Naturalmente ciò non cancella la patologia. D'altra parte Enrico Letta, se vuol garantire la sopravvivenza al governo e la governabilità al Paese, ha una sola strada da percorrere: quella dell'Europa. Il premier ha qualche ragione quando parla di "ayatollah del rigore" che dominano l'euro, ma ha torto se - per esempio - manda in Parlamento provvedimenti inermi come l'ultima Legge di stabilità. Che non contenendo nessuna riforma, e per di più essendo esposta ad ogni spiffero politico, è stata logicamente bocciata dalla Commissione di Bruxelles. Ancora. Con il presidente francese Francois Hollande il nostro capo del governo ha annunciato l'ennesimo accordo per il rilancio della crescita e dell'occupazione: ma quanti ne abbiamo sentiti di questi annunci negli ultimi mesi? E siamo sicuri che proprio Hollande, con la sua debolezza politica interna e internazionale, sia la sponda giusta per una iniziativa europea "anti-ayatollah"?

La realtà è che l'idea iniziale del governo italiano di creare un fronte comune con Francia e Spagna in funzione anti-Germania è più o meno fallita nel momento in cui la Spagna si è sfilata, varando alcune riforme vere e di fatto mettendosi sotto la tutela tedesca. Questo risiko durerà ancora a lungo, e mentre Letta attacca gli ayatollah la cancelliera Merkel sta predisponendo una serie di accordi tra Germania e singoli governi per irrobustire ulteriormente il fiscal compact, e quindi le politiche di rigore. Il tutto proprio in coincidenza del semestre europeo a guida italiana.

La Germania fa i suoi interessi, ma non è soltanto austerity quella che vuole dai suoi partner. Chiede anche alcune riforme, a cominciare dal contenimento del debito e dal mercato del lavoro: dove l'Italia ha la coscienza sporca. E dove, tra breve, non basterà più neppure l'ombrello protettivo della Bce a tutelare le nostre emissioni di Btp (che pure sono sempre debito).

Dunque anche Letta, dopo Mario Monti, dovrà giocarsi la sua partita principalmente in Europa, e farlo all'insegna della credibilità. L'insediamento di Carlo Cottarelli, proveniente dal Fondo monetario internazionale, alla spending review deve dunque produrre effetti immediatamente quantificabili, e più per l'abbattimento del debito che per il sollievo del deficit.

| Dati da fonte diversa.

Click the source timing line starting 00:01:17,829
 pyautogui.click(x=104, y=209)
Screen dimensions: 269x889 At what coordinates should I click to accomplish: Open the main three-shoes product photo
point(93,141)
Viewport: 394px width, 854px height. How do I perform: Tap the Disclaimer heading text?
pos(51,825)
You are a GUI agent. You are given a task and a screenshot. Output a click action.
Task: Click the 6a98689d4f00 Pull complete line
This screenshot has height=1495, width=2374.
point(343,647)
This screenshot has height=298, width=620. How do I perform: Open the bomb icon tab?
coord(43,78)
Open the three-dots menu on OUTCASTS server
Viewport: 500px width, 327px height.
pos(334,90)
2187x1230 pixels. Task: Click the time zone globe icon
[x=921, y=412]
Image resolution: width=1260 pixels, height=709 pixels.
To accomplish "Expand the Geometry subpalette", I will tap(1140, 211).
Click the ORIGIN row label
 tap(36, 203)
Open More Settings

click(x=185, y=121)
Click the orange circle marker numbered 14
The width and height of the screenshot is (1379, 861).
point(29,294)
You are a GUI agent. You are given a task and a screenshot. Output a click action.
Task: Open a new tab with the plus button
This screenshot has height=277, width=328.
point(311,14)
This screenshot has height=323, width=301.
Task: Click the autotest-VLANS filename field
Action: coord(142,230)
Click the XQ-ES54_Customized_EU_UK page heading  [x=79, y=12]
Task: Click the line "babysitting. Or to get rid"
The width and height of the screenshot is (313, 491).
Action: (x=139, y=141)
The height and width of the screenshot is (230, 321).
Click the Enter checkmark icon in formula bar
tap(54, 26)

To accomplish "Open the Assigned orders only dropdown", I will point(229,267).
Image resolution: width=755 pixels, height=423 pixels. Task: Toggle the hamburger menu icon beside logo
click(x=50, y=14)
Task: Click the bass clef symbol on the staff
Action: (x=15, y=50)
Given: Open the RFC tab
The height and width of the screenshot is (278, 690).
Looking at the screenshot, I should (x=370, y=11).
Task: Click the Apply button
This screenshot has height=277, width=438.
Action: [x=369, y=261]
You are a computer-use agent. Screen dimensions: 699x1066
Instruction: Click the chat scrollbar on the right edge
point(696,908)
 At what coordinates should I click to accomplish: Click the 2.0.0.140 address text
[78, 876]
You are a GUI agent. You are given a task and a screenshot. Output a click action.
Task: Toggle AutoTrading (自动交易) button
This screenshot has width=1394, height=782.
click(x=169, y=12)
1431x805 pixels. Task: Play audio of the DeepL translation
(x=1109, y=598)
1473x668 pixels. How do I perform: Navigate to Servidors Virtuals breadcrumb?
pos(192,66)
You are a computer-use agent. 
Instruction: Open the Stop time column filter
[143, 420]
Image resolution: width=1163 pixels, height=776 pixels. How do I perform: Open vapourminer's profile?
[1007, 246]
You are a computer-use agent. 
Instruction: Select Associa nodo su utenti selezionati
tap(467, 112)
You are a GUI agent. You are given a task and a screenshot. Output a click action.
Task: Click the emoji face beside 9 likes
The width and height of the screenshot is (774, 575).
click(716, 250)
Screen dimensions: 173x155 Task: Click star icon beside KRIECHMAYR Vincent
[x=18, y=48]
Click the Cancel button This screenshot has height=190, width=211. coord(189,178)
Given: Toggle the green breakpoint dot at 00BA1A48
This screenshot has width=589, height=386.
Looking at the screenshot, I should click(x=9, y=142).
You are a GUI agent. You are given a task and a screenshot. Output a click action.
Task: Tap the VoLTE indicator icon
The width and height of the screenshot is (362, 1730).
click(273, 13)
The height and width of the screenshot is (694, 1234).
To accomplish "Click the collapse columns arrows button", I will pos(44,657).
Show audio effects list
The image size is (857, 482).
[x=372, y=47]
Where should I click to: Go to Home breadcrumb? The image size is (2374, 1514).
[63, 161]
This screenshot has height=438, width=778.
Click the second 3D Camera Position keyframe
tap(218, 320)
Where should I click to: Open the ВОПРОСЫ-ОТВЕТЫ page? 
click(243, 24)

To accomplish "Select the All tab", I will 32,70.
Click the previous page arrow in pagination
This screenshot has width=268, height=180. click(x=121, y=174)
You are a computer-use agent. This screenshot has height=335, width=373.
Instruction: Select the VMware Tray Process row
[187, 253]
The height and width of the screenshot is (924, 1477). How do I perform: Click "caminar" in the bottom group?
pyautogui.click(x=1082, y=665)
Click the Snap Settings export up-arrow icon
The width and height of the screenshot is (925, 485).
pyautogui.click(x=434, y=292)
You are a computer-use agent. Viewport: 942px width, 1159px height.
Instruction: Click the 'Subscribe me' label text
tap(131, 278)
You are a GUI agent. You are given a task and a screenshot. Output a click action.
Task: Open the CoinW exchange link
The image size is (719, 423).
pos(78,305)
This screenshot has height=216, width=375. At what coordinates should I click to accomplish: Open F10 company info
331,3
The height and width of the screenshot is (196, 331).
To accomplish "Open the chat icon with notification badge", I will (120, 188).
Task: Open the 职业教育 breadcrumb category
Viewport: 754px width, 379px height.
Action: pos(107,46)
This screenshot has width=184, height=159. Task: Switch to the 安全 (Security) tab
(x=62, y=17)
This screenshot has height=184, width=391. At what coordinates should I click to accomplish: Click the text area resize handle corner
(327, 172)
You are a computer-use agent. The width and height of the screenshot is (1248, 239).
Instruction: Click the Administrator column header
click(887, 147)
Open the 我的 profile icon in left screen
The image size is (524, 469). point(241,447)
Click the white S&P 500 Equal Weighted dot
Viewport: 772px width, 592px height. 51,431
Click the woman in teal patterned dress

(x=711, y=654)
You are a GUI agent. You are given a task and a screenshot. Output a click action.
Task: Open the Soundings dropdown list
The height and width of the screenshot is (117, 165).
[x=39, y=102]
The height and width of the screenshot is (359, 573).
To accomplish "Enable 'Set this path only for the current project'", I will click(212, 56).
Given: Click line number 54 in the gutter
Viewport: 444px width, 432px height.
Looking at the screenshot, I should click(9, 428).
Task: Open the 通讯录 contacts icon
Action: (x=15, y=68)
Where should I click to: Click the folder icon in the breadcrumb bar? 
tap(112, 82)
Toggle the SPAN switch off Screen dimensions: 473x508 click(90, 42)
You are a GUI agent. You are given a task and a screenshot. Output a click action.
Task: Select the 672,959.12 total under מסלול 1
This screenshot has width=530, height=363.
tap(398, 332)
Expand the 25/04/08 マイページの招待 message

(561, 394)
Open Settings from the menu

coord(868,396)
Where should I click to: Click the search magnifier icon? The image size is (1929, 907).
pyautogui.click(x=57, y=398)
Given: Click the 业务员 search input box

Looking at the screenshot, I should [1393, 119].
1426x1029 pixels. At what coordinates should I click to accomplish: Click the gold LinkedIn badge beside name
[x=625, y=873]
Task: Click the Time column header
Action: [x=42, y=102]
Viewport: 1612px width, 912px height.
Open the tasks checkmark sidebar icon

I tagli annunciati sono ora di 32 miliardi entro il 2016: un obiettivo molto più ambizioso di quello di partenza, prima della bocciatura Ue. E già questo significa che il piano iniziale era insufficiente. Non si poteva pensarci prima?

Ma attenzione: anche 32 miliardi tra privatizzazioni e riduzione della spesa pubblica non basteranno se non si interviene sui meccanismi stessi di questa spesa. Basta pensare che il nostro debito pubblico nazionale è salito a novembre oltre i 2.068 miliardi, quasi cento più di un anno fa. In percentuale sul Pil, stiamo andando verso il 133 per cento. Non bastano dunque alcune decine di miliardi di risparmio: occorre invertire decisamente una tendenza che sul piano contabile rischia di riportarci al 2011, e su quello politico di mettere il governo Letta nell'angolo.

Naturalmente se il Pil riprende a salire il rapporto migliora: ma non migliora un debito che era e resta a livelli mostruosi. Letta ed il suo governo delle (ex) larghe intese vogliono e possono impegnarsi seriamente su questo fronte? Se lo fanno, non dovranno temere nessun Renzi, almeno non nell'immediato. Se ci si abbandona alle denunce sterili, oppure agli annunci inutili, non sarà Renzi a rottamare Letta, sarà, per l'ennesima volta, l'Europa, e non solo la Germania.